A significant factor in Ethiopia’s emergence on the clothing scene is the planned opening of a new railway line to a port in neighboring Djibouti, located on the Horn of Africa in the Arabian Sea. The railway will facilitate transport of goods from the landlocked country’s industrial areas, like the Bole Lemi Industrial Park, an hour’s drive from the capital Addis Ababa.
Opened in 2015, the sprawling 150-hectare park is bustling with Chinese, Taiwanese and South Korean production facilities, conveniently clustering factories for textiles, apparel products and leather shoes in one area.
At a factory operated by Shin Textile Solutions, a South Korean company, workers sit at long rows of machines sewing mainly sportswear.
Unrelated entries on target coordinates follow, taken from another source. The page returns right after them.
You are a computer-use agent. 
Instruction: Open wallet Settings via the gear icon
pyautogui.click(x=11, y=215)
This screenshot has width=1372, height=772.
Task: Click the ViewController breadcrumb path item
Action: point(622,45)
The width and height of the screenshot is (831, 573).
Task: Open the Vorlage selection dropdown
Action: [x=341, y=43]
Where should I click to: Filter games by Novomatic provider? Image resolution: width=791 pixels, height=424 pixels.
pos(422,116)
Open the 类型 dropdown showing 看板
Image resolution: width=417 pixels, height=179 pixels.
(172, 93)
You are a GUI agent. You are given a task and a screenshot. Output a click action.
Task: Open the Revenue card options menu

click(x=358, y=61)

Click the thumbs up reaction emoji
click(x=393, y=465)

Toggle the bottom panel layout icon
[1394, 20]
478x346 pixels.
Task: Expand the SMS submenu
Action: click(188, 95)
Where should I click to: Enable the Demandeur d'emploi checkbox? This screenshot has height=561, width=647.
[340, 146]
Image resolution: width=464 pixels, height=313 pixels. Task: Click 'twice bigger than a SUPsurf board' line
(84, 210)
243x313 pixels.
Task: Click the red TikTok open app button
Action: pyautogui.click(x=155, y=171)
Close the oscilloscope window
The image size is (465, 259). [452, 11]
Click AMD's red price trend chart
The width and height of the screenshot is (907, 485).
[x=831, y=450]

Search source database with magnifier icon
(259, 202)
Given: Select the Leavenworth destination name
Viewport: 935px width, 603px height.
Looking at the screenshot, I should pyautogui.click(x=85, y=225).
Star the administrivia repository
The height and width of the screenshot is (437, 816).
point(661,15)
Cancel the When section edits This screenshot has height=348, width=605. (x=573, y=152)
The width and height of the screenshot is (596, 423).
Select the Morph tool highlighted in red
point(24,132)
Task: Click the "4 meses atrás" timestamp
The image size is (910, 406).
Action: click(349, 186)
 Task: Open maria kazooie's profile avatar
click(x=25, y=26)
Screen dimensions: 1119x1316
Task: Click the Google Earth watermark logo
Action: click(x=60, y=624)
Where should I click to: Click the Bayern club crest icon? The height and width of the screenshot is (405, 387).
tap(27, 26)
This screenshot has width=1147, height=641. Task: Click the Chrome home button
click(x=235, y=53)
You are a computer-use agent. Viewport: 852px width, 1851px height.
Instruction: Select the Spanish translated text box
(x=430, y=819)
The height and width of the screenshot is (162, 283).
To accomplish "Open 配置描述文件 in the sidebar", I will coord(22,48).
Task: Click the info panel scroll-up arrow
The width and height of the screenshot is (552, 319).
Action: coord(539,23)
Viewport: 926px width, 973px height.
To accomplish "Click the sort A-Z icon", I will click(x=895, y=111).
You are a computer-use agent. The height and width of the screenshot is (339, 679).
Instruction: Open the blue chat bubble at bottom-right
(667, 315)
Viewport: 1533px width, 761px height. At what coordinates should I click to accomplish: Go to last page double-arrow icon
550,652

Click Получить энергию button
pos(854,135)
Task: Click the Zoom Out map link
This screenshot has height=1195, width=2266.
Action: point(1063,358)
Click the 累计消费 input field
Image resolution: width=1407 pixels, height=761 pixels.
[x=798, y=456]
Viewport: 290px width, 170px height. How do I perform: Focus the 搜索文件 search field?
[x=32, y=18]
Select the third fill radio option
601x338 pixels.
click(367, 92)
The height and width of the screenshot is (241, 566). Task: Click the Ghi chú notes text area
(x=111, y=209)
According to the general manager, the plant’s entire output is exported, with about 60% going to Europe, 20% to the U.S. and the remainder to Asia.
Japan’s Fast Retailing, which manufacturers and sells casual clothes under the Uniqlo brand, is among the many apparel makers that has shown interest in the plant, the manager said.
Drive to industrialize
Ethiopia’s main exports currently include coffee, gold and leather products, but the government is stepping up efforts to develop new industries. Arkebe Oqubay, special adviser to Prime Minister Hailemariam Desalegn, has pledged to transform Ethiopia from a farm economy into an industrial powerhouse.
As part of its efforts to turn the country into an thriving, middle-income economy by 2025, the government has been building industrial parks. The newest is Hawassa Industrial Park, a one-hour flight from the capital. Among the 15 companies with manufacturing facilities there is PVH, a U.S. apparel company.
PVH’s 280 employees produce garments for a number of international brands including Calvin Klein, then exports them to Europe and the U.S.
Ethiopia’s low labor costs make it an attractive garment-sourcing destination, according to the company. The average monthly pay for a factory worker is about $50, compared with $140-160 in Kenya, $70-90 in Bangladesh, $150-170 in Vietnam and $400-500 in China.
With a population hovering around 100 million, Ethiopia is the second most populous nation in Africa after Nigeria. The country’s young, low-wage workforce gives it the potential to grow into a major garment-sourcing hub with a vibrant market.
Another factor in favor of the country becoming a bigger manufacturer is its fast-developing infrastructure. The inland nation used to depend heavily on trucking, hindering its transition to a more export-oriented economy. But the new railway connecting Addis Ababa to Djibouti will solve this problem.
The government has built a distribution center in the Addis Ababa suburb of Mojo, where there is also a train station on the new line. Goods from Ethiopia’s industrial parks will be sent to the Port of Djibouti via the center.
Previously, it took three days to transport goods by truck from Addis Ababa to Djibouti. The railway will cut this to about nine hours.
Attracting more business
Currently, companies targeting Ethiopia are mostly apparel makers and other light industry players. But General Electric plans to manufacture medical equipment in the country, and Samsung Electronics is working with a local partner to produce printers.
Meanwhile, Hyundai Motor reached an agreement with a local company in May regarding construction of a plant to assemble commercial vehicles.
China has also been a leading investor in Ethiopia, as in other parts of Africa. The Ethiopian prime minister attended the May international conference on China’s Belt and Road Initiative in Beijing, during which he delivered a speech as the African representative.
The inclusion of Ethiopia at the conference indicates the importance China places on the country as a key regional transportation and production hub.